At Davos, President Trump said:
Growth is exploding, productivity is surging, investment is soaring, incomes are rising, inflation has been defeated. We are the hottest country anywhere in the world.
His remarks drew jeers from his detractors.
Well, he's right.
In Q4, US gdp growth is projected at 5.4 per cent, according to the Atlanta Federal Reserve. Jason Furman, Harvard Professor and former Chairman of the President's Council of Economic Advisors is quoted as saying:
“Most advanced economies would be thrilled to have the US growth numbers."
Which is more or less what Trump said at Davos.
We have the IMF's revised forecasts for the world economy and the US.
The world economy is projected to grow at 3.3 per cent in 2025, a shade below the growth rate of 3.4 per cent in 2024. US gdp will grow at 2.1 per cent, higher than the 1.8 per cent forecast last April (although below the unusual growth rate of 2.8 per cent in 2024).
Here's the juicy part: global growth and US growth are not one-off things in the face of tariffs- it's not that advance stocking by importers, implementation of tariffs late in the calendar year and absorbing of costs by importers have cushioned growth for one year.

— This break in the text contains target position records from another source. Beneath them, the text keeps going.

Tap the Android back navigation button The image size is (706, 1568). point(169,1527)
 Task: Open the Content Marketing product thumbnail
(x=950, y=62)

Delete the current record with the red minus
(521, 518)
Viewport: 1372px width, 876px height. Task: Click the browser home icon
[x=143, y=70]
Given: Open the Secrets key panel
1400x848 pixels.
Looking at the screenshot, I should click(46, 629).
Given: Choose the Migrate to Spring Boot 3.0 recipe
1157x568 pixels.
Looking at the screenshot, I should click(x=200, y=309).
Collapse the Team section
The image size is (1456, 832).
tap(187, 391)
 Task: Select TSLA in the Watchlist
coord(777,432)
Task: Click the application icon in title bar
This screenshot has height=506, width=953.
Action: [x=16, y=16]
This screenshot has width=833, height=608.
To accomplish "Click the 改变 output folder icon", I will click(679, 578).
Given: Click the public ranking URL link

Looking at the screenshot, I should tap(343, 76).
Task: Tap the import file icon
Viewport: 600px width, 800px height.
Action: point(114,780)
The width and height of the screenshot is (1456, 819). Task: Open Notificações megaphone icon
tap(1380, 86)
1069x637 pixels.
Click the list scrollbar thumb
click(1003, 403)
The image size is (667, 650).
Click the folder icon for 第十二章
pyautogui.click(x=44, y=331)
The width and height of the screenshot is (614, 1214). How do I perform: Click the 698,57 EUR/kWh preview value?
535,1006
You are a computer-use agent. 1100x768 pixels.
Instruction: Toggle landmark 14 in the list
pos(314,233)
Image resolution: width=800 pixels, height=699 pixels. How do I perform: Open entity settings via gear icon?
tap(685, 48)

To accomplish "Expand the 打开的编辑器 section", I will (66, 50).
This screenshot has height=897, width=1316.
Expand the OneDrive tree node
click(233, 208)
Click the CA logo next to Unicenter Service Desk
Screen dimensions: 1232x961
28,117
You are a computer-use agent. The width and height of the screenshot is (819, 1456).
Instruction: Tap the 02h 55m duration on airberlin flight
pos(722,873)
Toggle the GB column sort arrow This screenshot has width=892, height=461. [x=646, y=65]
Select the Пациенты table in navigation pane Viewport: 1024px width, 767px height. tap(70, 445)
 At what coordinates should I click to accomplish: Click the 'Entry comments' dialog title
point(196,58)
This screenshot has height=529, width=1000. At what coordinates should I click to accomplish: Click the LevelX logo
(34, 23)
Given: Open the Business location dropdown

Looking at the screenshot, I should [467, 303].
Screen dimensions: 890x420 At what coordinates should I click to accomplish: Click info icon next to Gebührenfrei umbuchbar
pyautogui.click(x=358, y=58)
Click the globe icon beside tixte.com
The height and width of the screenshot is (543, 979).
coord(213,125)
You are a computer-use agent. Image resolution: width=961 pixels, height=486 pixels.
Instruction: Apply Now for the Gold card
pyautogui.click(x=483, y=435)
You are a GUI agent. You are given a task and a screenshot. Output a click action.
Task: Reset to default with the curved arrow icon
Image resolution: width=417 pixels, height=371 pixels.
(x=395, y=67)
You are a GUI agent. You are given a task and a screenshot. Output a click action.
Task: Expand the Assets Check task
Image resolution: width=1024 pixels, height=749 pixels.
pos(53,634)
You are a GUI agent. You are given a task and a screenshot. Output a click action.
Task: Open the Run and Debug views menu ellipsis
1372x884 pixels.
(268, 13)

In 2025, global growth will again be 3.3 per cent and the US economy is projected to accelerate to 2.4 per cent (according to Goldman Sachs, to 2.8 per cent).
So, the doomsayers have been proved wrong for now about the impact of Trump tariffs- neither the world economy nor the US economy is collapsing. As Gillian Tett, FT commentator, puts it:
When Trump unleashed policy “rupture” a year ago, it sparked gloomy economic predictions. However, as the president crowed at Davos, the American economy is booming in 2026, due to a mixture of monetary, fiscal and regulatory stimulus.